*What this exercise asks:*
1. In the malloc thread, which flags does it say to use on Windows to get a thread-safe runtime library?
2. Quote the malloc thread, starting at "This is quite" and ending at "exposes to users.".

*Page:*
Is malloc thread-safe? - c

Is the malloc() function re-entrant?

Question: "is malloc reentrant"?
Answer: no, it is not. Here is one definition of what makes a routine reentrant.
None of the common versions of malloc allow you to re-enter it (e.g. from a signal handler). Note that a reentrant routine may not use locks, and almost all malloc versions in existence do use locks (which makes them thread-safe), or global/static variables (which makes them thread-unsafe and non-reentrant).
All the answers so far answer "is malloc thread-safe?", which is an entirely different question. To that question the answer is it depends on your runtime library, and possibly on the compiler flags you use. On any modern UNIX, you'll get a thread-safe malloc by default. On Windows, use /MT, /MTd, /MD or /MDd flags to get thread-safe runtime library.

I read somewhere that if you compile with -pthread, malloc becomes thread safe. I´m pretty sure its implementation dependant though, since malloc is ANSI C and threads are not.
If we are talking gcc:
Compile and link with -pthread and
malloc() will be thread-safe, on x86
and AMD64.
http://groups.google.com/group/comp.lang.c.moderated/browse_thread/thread/2431a99b9bdcef11/ea800579e40f7fa4
Another opinion, more insightful
{malloc, calloc, realloc, free,
posix_memalign} of glibc-2.2+ are
thread safe
http://linux.derkeiler.com/Newsgroups/comp.os.linux.development.apps/2005-07/0323.html

This is quite old question and I want to bring freshness according current state of things.
Yes, currently malloc() is thread-safe.
From the GNU C Library Reference Manual of glibc-2.20 [released 2014-09-07]:
void * malloc (size_t size)
Preliminary: MT-Safe | ...
...
1.2.2.1 POSIX Safety Concepts:
... MT-Safe or Thread-Safe functions are safe to call in the presence
of other threads. MT, in MT-Safe, stands for Multi Thread.
Being MT-Safe does not imply a function is atomic, nor that it uses
any of the memory synchronization mechanisms POSIX exposes to users.
It is even possible that calling MT-Safe functions in sequence does
not yield an MT-Safe combination. For example, having a thread call
two MT-Safe functions one right after the other does not guarantee
behavior equivalent to atomic execution of a combination of both
functions, since concurrent calls in other threads may interfere in a
destructive way.
Whole-program optimizations that could inline functions across library
interfaces may expose unsafe reordering, and so performing inlining
across the GNU C Library interface is not recommended. The documented
MT-Safety status is not guaranteed underwhole-program optimization.

*Information provided:*
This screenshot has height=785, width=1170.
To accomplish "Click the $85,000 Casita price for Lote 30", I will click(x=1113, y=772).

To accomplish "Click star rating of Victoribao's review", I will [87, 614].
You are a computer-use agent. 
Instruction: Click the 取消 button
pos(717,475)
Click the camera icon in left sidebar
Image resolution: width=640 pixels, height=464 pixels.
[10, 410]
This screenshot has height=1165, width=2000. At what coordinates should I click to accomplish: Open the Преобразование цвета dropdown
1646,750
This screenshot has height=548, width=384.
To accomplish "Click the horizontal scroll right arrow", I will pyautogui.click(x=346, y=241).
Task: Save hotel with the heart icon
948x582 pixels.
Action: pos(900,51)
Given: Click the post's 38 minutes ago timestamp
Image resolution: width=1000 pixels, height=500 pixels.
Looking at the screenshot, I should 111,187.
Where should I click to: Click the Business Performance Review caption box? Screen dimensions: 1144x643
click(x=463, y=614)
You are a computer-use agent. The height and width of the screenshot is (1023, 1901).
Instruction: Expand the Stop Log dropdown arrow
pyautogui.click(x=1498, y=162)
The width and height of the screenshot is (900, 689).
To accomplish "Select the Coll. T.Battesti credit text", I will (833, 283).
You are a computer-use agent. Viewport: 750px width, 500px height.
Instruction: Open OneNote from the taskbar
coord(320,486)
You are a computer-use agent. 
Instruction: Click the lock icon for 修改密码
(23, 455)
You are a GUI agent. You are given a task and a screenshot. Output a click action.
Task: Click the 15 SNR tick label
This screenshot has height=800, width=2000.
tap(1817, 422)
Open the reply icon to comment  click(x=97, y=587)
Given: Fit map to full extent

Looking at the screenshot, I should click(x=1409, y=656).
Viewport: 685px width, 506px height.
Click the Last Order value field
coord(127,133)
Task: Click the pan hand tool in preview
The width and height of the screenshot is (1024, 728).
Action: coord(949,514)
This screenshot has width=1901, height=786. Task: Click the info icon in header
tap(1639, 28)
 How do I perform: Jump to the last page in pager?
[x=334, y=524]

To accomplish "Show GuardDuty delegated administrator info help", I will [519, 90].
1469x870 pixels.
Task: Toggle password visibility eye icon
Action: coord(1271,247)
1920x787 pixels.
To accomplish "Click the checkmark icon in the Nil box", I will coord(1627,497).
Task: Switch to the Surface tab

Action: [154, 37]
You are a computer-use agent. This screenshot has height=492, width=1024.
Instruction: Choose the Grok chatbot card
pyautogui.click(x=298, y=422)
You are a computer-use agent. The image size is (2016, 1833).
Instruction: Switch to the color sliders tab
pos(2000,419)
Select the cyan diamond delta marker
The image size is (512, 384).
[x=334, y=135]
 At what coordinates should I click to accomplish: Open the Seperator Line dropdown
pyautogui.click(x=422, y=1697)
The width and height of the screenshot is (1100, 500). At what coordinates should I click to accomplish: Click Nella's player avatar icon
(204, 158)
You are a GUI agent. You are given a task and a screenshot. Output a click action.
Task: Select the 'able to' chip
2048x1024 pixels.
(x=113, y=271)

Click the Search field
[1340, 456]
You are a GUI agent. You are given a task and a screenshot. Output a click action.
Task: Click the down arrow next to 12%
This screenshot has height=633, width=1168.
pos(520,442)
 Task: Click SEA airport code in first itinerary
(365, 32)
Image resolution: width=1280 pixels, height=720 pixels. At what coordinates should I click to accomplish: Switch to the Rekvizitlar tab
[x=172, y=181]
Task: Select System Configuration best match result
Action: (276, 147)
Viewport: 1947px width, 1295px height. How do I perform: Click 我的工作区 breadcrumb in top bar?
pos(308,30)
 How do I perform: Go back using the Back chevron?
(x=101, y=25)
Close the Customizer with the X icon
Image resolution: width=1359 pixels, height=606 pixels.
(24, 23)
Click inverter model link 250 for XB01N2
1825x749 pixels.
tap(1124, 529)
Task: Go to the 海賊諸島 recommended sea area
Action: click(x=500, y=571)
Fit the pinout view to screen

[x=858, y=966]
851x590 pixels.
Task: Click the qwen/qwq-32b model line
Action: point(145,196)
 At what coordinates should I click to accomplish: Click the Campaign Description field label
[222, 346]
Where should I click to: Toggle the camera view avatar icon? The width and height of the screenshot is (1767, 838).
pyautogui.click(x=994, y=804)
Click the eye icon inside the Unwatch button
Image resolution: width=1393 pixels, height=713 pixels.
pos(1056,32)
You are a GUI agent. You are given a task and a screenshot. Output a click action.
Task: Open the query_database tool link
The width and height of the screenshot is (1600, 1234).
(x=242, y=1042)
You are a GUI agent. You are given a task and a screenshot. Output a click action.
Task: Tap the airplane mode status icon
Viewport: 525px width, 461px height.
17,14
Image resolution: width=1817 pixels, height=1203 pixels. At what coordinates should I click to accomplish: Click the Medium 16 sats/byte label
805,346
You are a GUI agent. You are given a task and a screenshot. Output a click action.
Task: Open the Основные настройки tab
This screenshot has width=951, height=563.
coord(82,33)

*Correct answers:*
1. /MT, /MTd, /MD or /MDd

2.
This is quite old question and I want to bring freshness according current state of things.
Yes, currently malloc() is thread-safe.
From the GNU C Library Reference Manual of glibc-2.20 [released 2014-09-07]:
void * malloc (size_t size)
Preliminary: MT-Safe | ...
...
1.2.2.1 POSIX Safety Concepts:
... MT-Safe or Thread-Safe functions are safe to call in the presence
of other threads. MT, in MT-Safe, stands for Multi Thread.
Being MT-Safe does not imply a function is atomic, nor that it uses
any of the memory synchronization mechanisms POSIX exposes to users.